City officials unveiled a new phone app Wednesday designed to make engagement with City Hall a simple and seamless process. Dubbed “Engage Sandpoint,” the app can be used on everything from paying parking tickets or utility bills to reporting problems for city officials to address. According to Sandpoint Mayor Shelby Rognstad, the app distinguishes Sandpoint as a forward-thinking city in integrating new technology. 

“It’s kudos to our city staff about how willing they are to work with new technology,” Rognstad said.

The app is built using the SeeClickFix framework, which was developed to give individuals an easy way to report problems to their city. Whether the issue is a pothole or a wayward moose, the SeeClickFix technology ensures that the reported problem is delivered to the appropriate department. Once an issue is reported, the official looking into it can post updates on any corrective action being taken.

A look at the
Engage Sandpoint
home screen.
Photo by Cameron Rasmusson

“This helps us determine what are the issues that really need to go to the top of the heap so we can resolve those first,” said Sandpoint City Administrator Jennifer Stapleton.

The app utilizes a smartphone’s GPS capabilities to pinpoint the location of the problem, or the user can input a custom address. Users can also attach photos of the issue they’re reporting. After a simple registration process, app users can receive notifications once the city takes action on their report. However, individuals can still make reports if they wish to remain anonymous.

City officials envision more functionality from Engage Sandpoint than problem reports. Eventually, the city will also be able to communicate to residents through notifications. That can come in handy if, for instance, traffic is impacted by an accident or city officials need to advise residents of a developing emergency. The ultimate goal is to integrate every aspect of city service into the app, and to that end, the city will be updating it on a regular basis to add new functionality. The notification system is one of the high-priority features to be rolled out later this month.

“Our intention is all of our forms, functions and services … can be done at home from your mobile phone,” Stapleton said.

That means residents can use the app to sign up for programs, pay utilities or parking tickets, access city geographic information system maps, inspect details of city finances or access surveys, notifications and newsletters. Eventually, business owners will even be able to renew their business licenses with a few minutes on their phone. Sandpoint is the only city in either Idaho or the Inland Northwest to roll out a public engagement app of this scope and scale, Rognstad said.
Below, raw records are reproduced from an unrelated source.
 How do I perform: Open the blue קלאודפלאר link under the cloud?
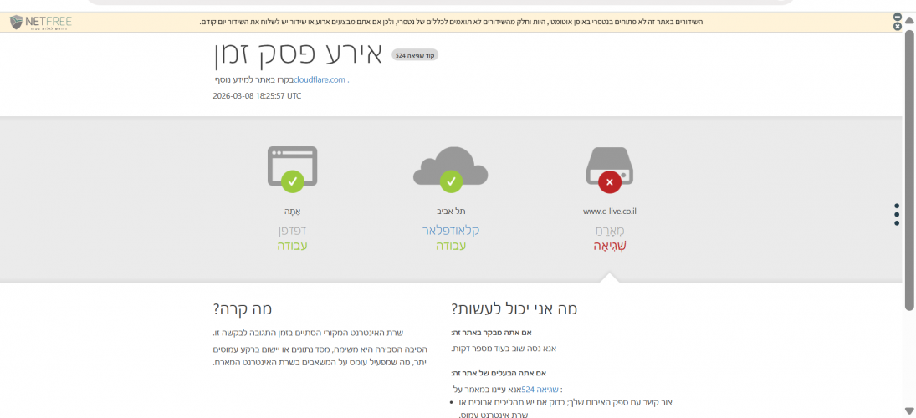point(450,230)
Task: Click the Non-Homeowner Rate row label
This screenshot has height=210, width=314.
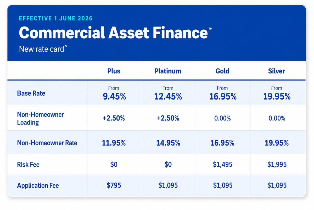Action: (x=47, y=143)
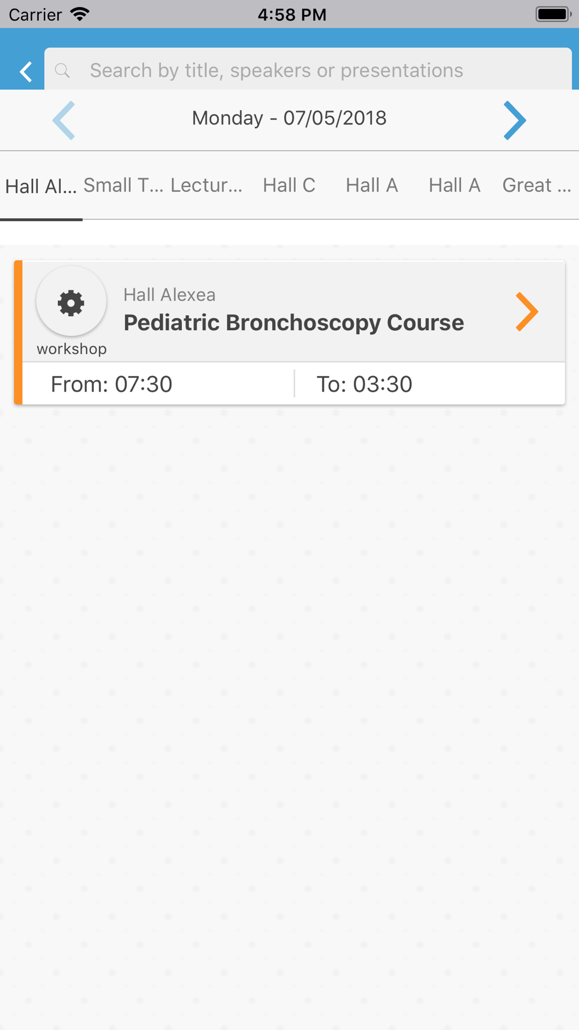Tap the From: 07:30 time cell
Image resolution: width=579 pixels, height=1030 pixels.
tap(158, 384)
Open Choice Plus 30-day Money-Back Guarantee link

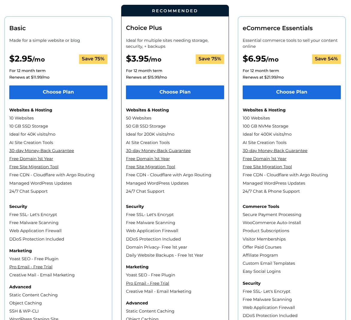158,151
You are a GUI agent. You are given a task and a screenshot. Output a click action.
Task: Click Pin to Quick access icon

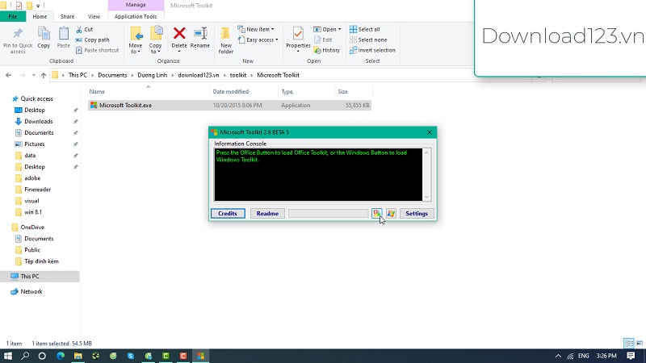pos(18,37)
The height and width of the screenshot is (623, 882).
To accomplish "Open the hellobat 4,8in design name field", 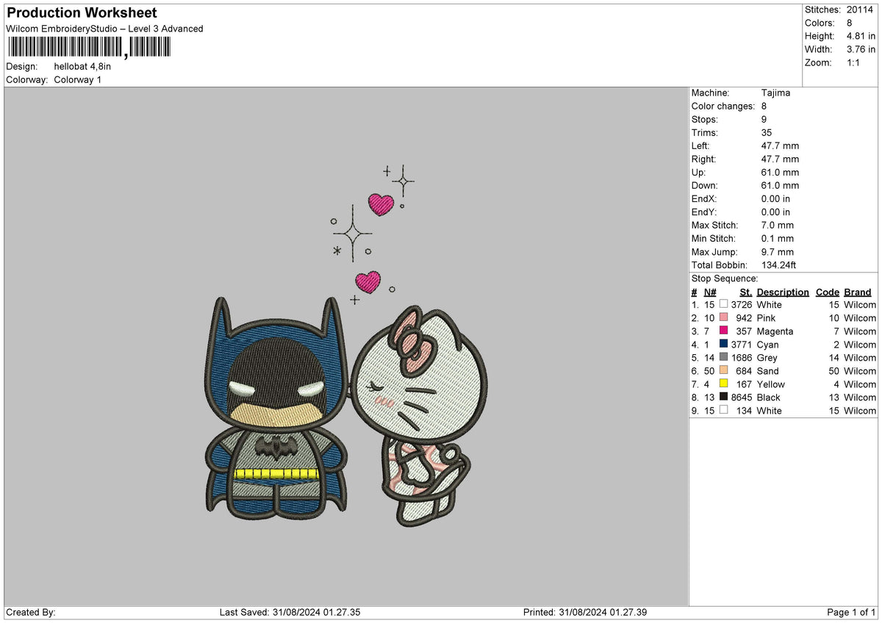I will click(x=82, y=65).
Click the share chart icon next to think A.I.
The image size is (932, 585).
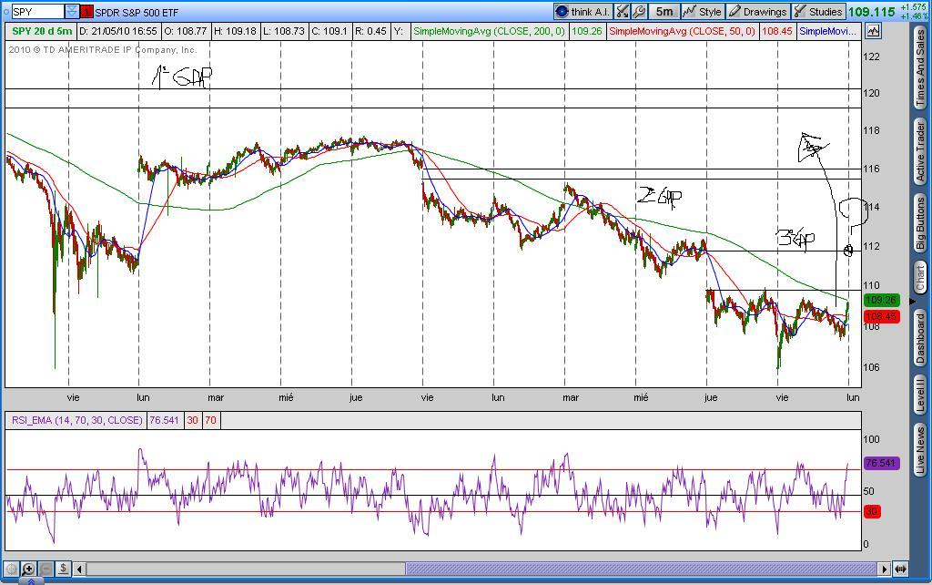(623, 12)

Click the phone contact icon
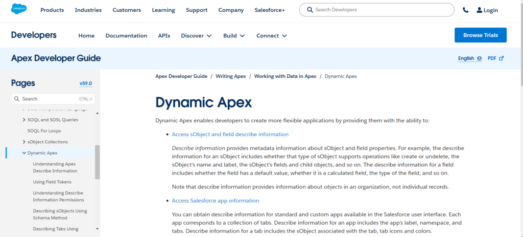point(465,10)
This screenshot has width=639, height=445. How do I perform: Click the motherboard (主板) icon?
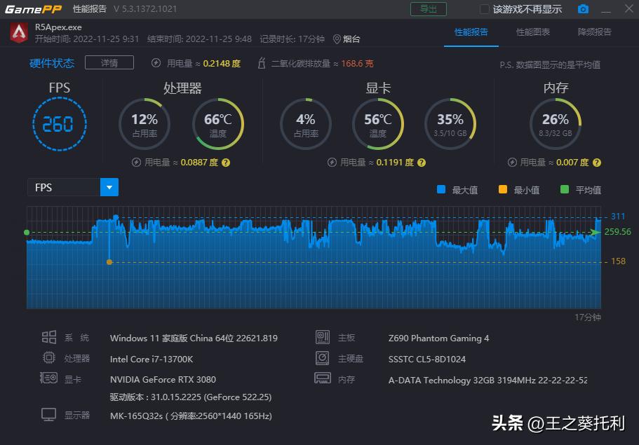click(x=322, y=338)
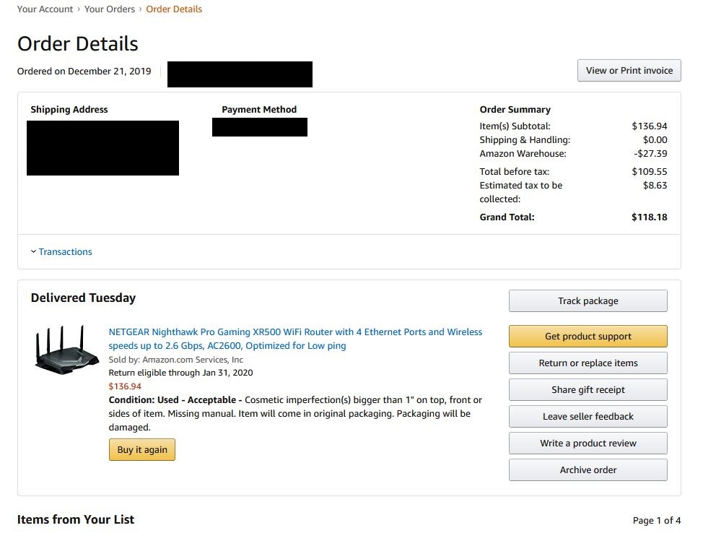Archive order using the Archive order button

tap(588, 470)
“The way we’re implementing this app in Sandpoint goes far beyond what (SeeClickFix) was designed for,” said Stapleton.

“Even among cities that have adopted SeeClickFix, I think we’ve really taken it to the next step in terms of adopting new functionality,” Rognstad added.

The city has talked about introducing an app for about a year, Stapleton said, but it’s only in the past four months that it actively worked to establish the new system. It fit neatly into the priorities established by the Sandpoint City Council for the coming year, one of which is boosting citizen engagement. According to Stapleton, city employee Melissa Ward’s promotion to central systems manager was instrumental to getting the project moving.

“She’s really been leading our way to get these systems launched,” Stapleton said.

To download the app, Android users should search for “Engage Sandpoint” on the Google Play store. Apple users, meanwhile, should download SeeClickFix, then search for Sandpoint when the app asks for a city of residence.

“We’re really excited to unleash this app today, and we hope you find it as powerful and rewarding as we hope it will be,” Rognstad said.